(Stored data entries)
===============
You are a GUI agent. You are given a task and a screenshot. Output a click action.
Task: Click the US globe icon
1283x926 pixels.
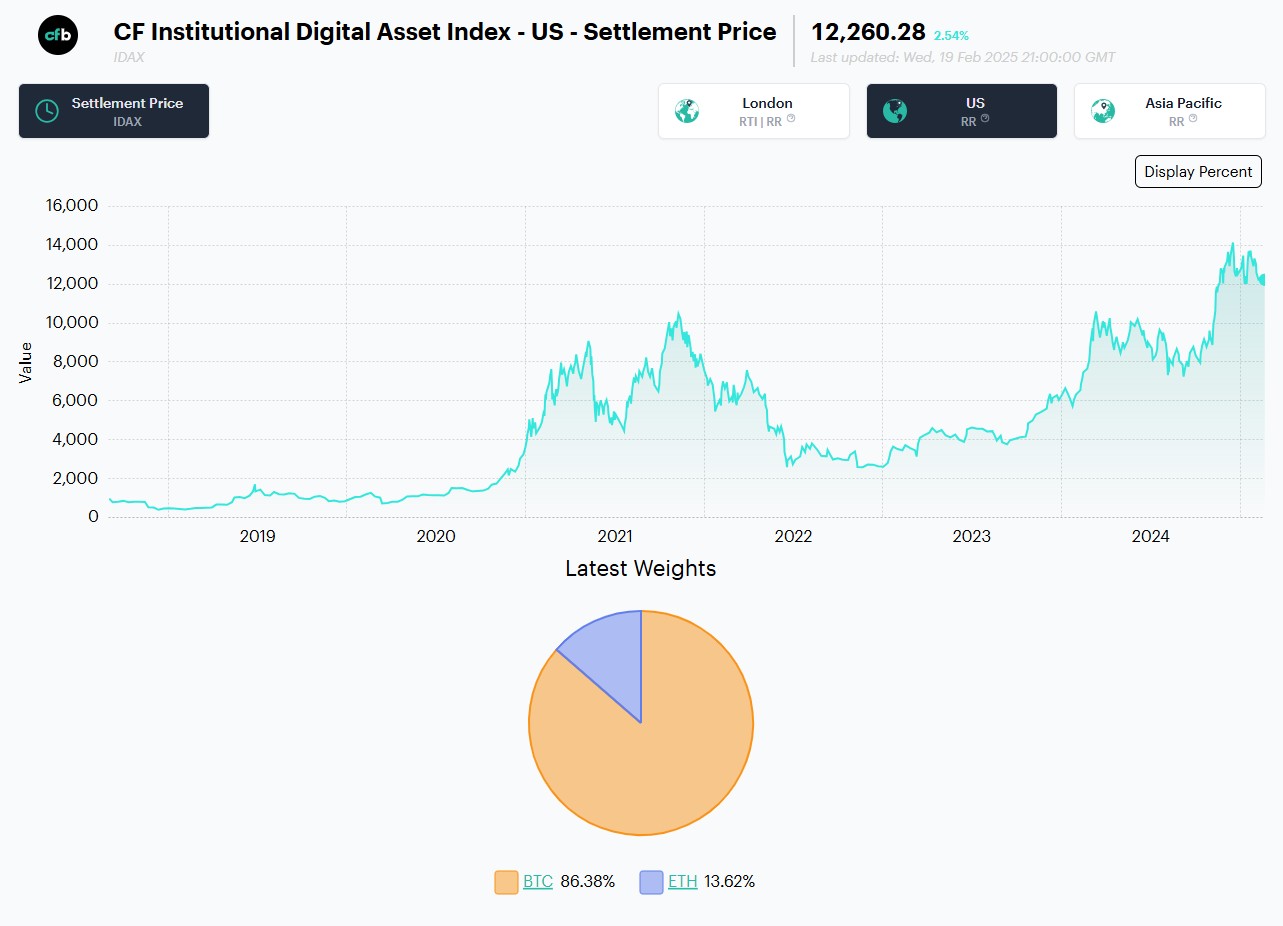click(x=895, y=111)
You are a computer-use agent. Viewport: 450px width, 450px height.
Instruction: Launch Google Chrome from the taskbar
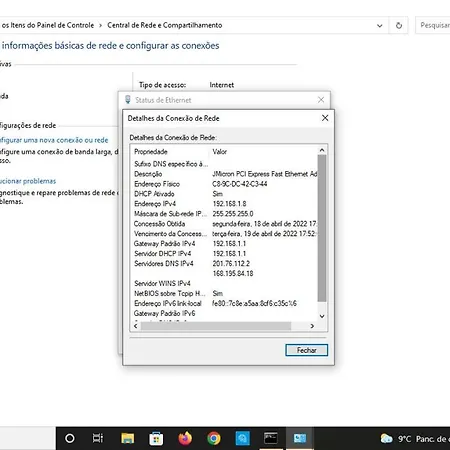click(x=214, y=438)
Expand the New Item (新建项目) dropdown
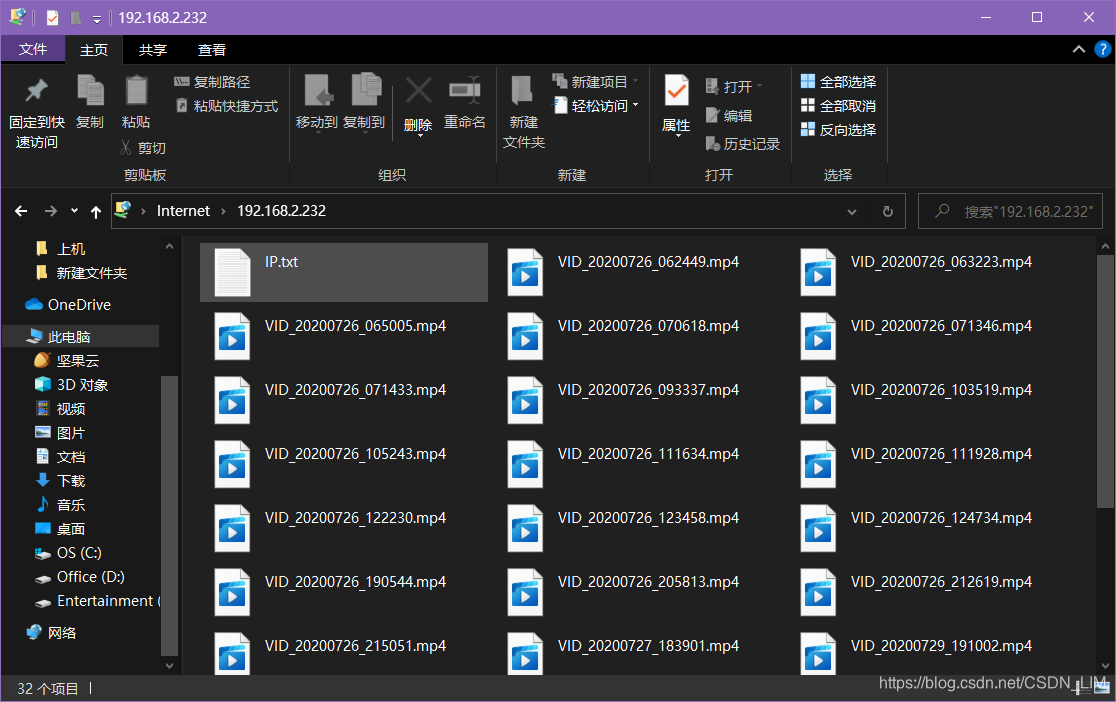 (596, 82)
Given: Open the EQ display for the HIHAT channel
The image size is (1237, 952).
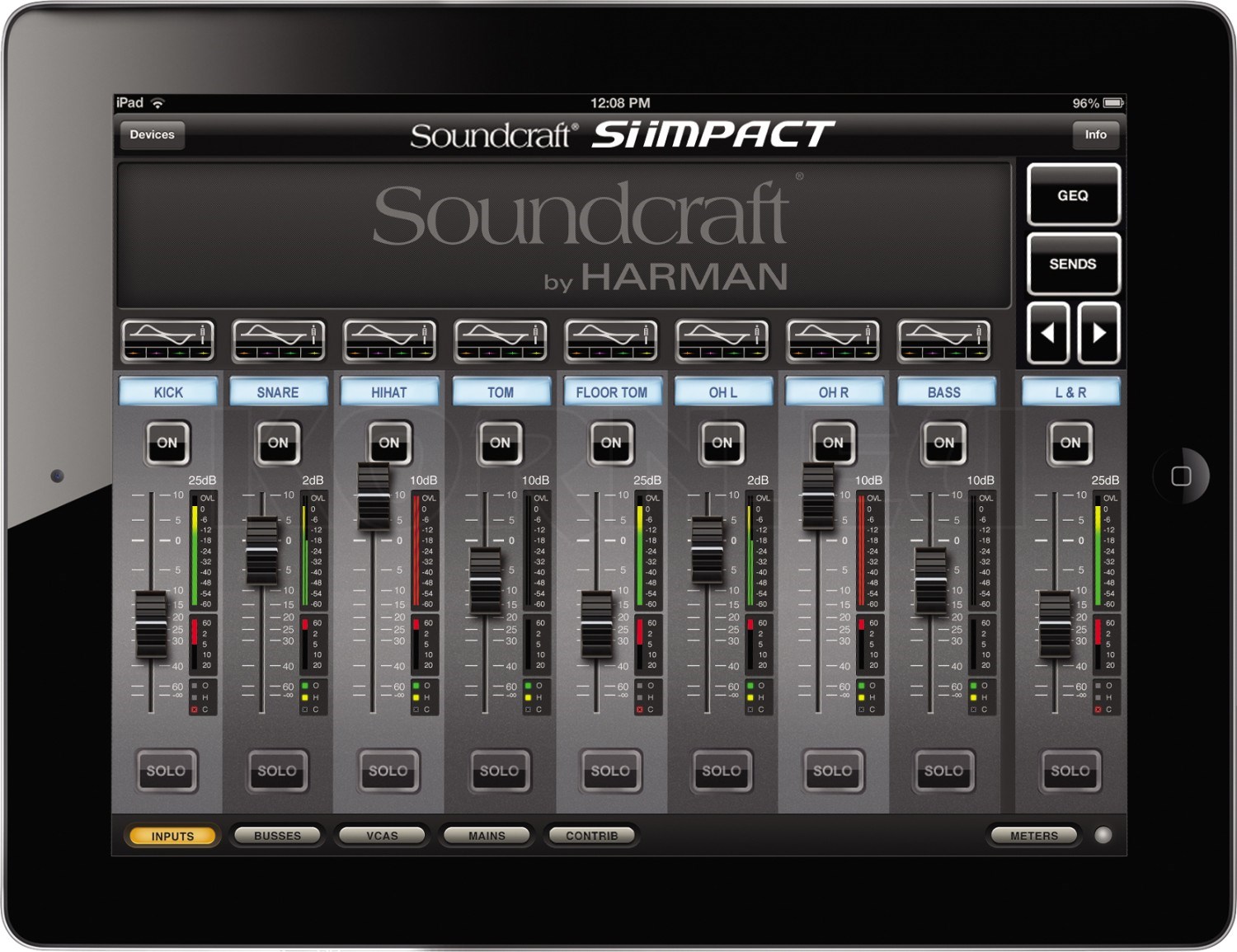Looking at the screenshot, I should click(x=388, y=338).
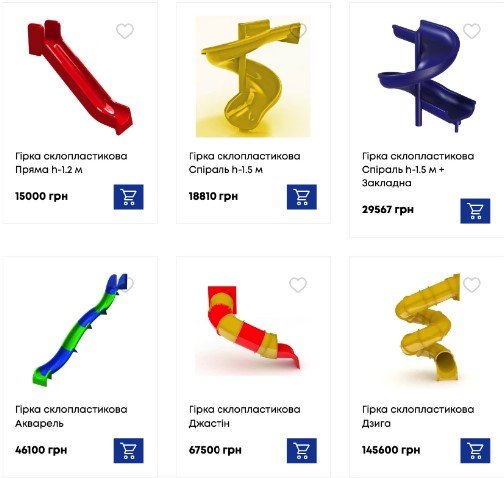Open Спіраль h-1.5 м + Закладна link
This screenshot has height=478, width=504.
point(418,169)
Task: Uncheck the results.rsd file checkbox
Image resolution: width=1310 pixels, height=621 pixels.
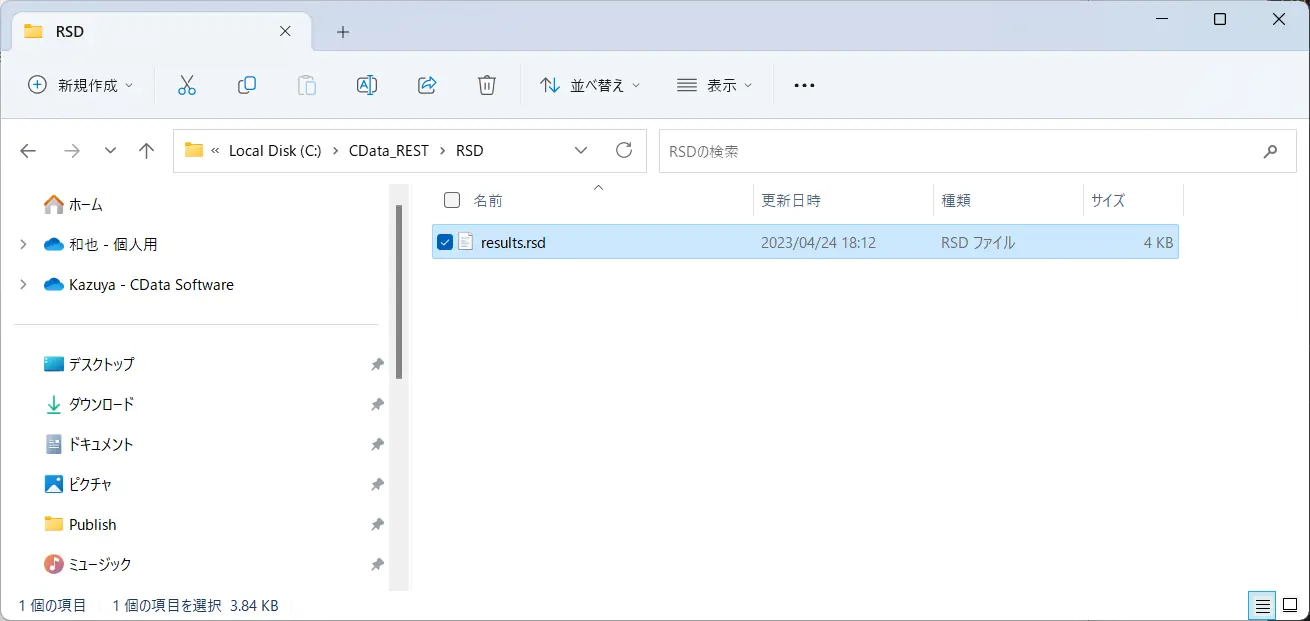Action: click(445, 242)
===============
Please return the lines above exactly, with the pictures omitted.

_SOLUTION_.
You are a GUI agent. You are given a task and a screenshot. Output a click action.
Task: Click the US globe icon
1283x926 pixels.
click(x=895, y=111)
You are a computer-use agent. Viewport: 450px width, 450px height.
Instruction: Launch Google Chrome from the taskbar
click(x=214, y=438)
Expand the New Item (新建项目) dropdown
 (596, 82)
Given: Open the EQ display for the HIHAT channel
The image size is (1237, 952).
Looking at the screenshot, I should click(x=388, y=338).
Open Спіраль h-1.5 м + Закладна link
This screenshot has height=478, width=504.
point(418,169)
Task: Uncheck the results.rsd file checkbox
Image resolution: width=1310 pixels, height=621 pixels.
Action: click(445, 242)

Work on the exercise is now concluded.